▶ Stored records
..........
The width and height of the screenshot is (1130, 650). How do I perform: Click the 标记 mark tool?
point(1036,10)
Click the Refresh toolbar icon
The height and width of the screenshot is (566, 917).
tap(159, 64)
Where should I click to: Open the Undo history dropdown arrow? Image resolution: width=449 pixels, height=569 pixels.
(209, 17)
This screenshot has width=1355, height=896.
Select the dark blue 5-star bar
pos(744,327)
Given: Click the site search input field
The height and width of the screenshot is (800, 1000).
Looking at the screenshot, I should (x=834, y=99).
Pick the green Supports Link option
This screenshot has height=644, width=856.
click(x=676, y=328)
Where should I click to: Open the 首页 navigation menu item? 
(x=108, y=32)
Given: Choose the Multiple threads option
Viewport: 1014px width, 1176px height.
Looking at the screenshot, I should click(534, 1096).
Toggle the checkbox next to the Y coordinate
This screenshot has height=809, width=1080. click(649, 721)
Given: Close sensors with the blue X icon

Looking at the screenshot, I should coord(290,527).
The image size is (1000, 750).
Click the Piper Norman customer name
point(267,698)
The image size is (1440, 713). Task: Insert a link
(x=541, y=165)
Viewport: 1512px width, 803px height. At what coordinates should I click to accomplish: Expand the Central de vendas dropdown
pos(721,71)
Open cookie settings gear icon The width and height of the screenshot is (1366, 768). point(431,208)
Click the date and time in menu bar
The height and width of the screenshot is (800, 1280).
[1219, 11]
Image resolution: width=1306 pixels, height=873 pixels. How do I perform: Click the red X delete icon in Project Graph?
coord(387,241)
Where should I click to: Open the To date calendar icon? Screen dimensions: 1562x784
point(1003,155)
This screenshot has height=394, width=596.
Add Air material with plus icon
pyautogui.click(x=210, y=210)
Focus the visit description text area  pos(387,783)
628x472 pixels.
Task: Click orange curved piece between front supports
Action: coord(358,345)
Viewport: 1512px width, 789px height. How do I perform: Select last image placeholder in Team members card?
..........
Each record above is to be reproduced word for word.

The width and height of the screenshot is (1130, 650). How do I perform: Click the 标记 mark tool?
point(1036,10)
Click the Refresh toolbar icon
The height and width of the screenshot is (566, 917).
tap(159, 64)
Where should I click to: Open the Undo history dropdown arrow? Image resolution: width=449 pixels, height=569 pixels.
(209, 17)
This screenshot has width=1355, height=896.
Select the dark blue 5-star bar
pos(744,327)
Given: Click the site search input field
The height and width of the screenshot is (800, 1000).
Looking at the screenshot, I should (x=834, y=99).
Pick the green Supports Link option
This screenshot has height=644, width=856.
click(x=676, y=328)
Where should I click to: Open the 首页 navigation menu item? 
(x=108, y=32)
Given: Choose the Multiple threads option
Viewport: 1014px width, 1176px height.
Looking at the screenshot, I should click(534, 1096).
Toggle the checkbox next to the Y coordinate
This screenshot has height=809, width=1080. click(649, 721)
Given: Close sensors with the blue X icon

Looking at the screenshot, I should coord(290,527).
The image size is (1000, 750).
Click the Piper Norman customer name
point(267,698)
The image size is (1440, 713). Task: Insert a link
(x=541, y=165)
Viewport: 1512px width, 803px height. At what coordinates should I click to accomplish: Expand the Central de vendas dropdown
pos(721,71)
Open cookie settings gear icon The width and height of the screenshot is (1366, 768). point(431,208)
Click the date and time in menu bar
The height and width of the screenshot is (800, 1280).
[1219, 11]
Image resolution: width=1306 pixels, height=873 pixels. How do I perform: Click the red X delete icon in Project Graph?
coord(387,241)
Where should I click to: Open the To date calendar icon? Screen dimensions: 1562x784
point(1003,155)
This screenshot has height=394, width=596.
Add Air material with plus icon
pyautogui.click(x=210, y=210)
Focus the visit description text area  pos(387,783)
628x472 pixels.
Task: Click orange curved piece between front supports
Action: coord(358,345)
Viewport: 1512px width, 789px height. How do I perform: Select last image placeholder in Team members card?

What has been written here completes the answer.